━━━━━ Provided information

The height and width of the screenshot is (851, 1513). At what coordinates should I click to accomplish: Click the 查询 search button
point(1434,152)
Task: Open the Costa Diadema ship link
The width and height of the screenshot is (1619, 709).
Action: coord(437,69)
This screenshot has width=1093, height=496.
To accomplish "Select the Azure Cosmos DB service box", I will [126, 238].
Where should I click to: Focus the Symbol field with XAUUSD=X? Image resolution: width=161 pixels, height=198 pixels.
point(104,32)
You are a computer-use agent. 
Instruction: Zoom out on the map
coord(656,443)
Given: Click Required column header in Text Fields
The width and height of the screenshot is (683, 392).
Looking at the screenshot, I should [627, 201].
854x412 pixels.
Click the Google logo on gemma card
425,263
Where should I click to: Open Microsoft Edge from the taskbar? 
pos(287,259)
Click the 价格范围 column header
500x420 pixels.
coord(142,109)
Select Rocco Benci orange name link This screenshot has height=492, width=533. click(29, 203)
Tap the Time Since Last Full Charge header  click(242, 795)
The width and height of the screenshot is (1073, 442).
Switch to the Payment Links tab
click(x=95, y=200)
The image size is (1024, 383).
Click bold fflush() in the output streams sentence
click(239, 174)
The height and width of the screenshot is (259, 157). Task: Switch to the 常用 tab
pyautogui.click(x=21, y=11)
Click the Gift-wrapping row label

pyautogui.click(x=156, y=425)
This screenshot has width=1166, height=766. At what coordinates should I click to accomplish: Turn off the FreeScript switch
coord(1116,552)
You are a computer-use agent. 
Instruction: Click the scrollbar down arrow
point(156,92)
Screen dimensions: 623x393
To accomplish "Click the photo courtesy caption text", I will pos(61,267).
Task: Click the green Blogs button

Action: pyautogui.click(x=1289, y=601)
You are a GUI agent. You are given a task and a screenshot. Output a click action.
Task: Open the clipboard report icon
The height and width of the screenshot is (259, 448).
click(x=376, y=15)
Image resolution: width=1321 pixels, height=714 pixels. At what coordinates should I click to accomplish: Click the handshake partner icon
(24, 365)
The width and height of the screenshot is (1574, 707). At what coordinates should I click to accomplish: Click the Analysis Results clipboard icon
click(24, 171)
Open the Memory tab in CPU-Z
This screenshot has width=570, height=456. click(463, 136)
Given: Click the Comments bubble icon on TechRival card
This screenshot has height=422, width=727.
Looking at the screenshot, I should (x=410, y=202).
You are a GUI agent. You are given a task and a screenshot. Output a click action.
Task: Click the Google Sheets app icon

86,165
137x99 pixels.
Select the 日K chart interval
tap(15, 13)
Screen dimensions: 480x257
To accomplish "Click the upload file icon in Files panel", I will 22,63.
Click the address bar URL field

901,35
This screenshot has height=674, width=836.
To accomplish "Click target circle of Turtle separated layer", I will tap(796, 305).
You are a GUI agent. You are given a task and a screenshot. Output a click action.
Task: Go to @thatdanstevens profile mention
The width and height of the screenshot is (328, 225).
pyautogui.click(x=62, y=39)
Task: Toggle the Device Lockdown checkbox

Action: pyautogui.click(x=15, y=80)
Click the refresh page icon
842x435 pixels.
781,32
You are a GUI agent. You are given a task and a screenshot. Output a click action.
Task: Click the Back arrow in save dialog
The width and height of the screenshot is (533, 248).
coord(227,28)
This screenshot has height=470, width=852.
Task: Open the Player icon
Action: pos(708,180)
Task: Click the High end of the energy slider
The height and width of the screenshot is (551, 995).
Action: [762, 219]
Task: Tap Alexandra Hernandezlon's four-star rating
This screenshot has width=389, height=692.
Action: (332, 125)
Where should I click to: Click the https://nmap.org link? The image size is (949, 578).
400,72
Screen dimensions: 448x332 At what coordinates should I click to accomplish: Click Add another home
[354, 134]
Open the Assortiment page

━━━━━━━━━━

If a line above holds the string "page", copy it out.

• [Answer area]:
Click the refresh page icon
Open the Assortiment page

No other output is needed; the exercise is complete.